Querido Nico,
Hoy es un buen día para contarte algunas cosas especiales.
Hoy tu papá y yo cumplimos 8 años de haberle apostado al desgastado, polémico y
deformado concepto de matrimonio que la sociedad inventó hace mucho tiempo.
Nuestro matrimonio está muy lejos de ser perfecto, pero si ha durado, es porque
desde su principio decidimos construir nuestra propia versión de una “institución”
con una reputación cuestionable.
Como espero poder seguir haciendo estas confesiones a lo
largo de los años, esta vez te compartiré solo tres datos curiosos:
Yo no usé nada azul ni viejo ni prestado. Yo lo quería todo
blanco, nuevo y mío. So far, so good.
Cuando vi los zapatos de tu papá, casi me arrepiento de
casarme.
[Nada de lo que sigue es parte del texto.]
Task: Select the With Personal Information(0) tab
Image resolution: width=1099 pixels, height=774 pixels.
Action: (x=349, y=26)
Los odio hasta este dia. ¿Por qué? Porque se niega a tirarlos, con el
argumento de que sólo se los ha puesto una vez. Porque tendrá que pasar sobre
mi cadáver para volver a usarlos.
Una de las fotos más emblemáticas de nuestra boda, es esta:
Me gusta pensar, que Alessa es tu representante, cómplice desde el principio. Que
mientras tú todavía nos veías desde el cielo, sentadito en tu estrella; Alessa
nos adelantaba la hermosa vida que nos esperaba para compartir contigo. Llena
de inocencia, de ternura, de risas y de recuerdos inolvidables. Justo como ese
momento, que recuerdo como si fuera ayer y que me dibuja una sonrisa cada que lo pienso.
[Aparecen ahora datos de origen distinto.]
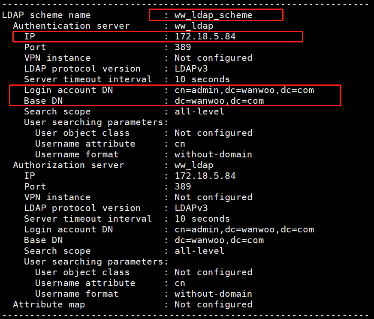
Task: Click the "Attribute map" label
Action: pos(49,304)
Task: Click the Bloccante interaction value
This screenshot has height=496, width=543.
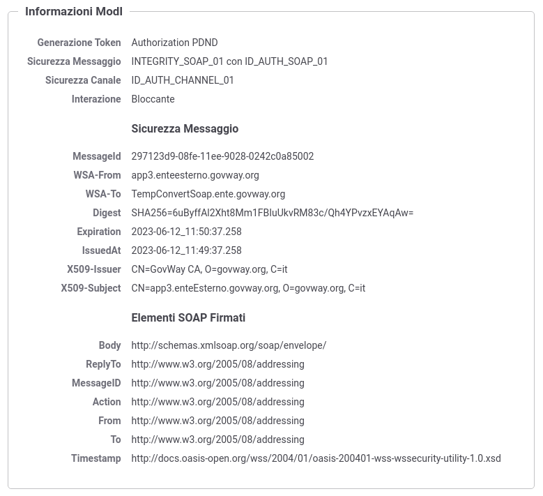Action: click(x=153, y=99)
Podría nombrar un millón de cosas buenas que han pasado durante
estos ocho años como consecuencia de ese 10 de junio. Pero ningún se le acerca
a la indiscutible vencedora. Eres TÚ, solecito. Eres la mejor consecuencia de
nuestro “Sí, acepto”.
Feliz aniversario,
Miñi. Gracias por mis flores.
*Disclaimer: Nuestro aniversario de bodas no gira alrededor
de Nico. Pero este es SU blog, por ende, sus letras si giran en torno a él.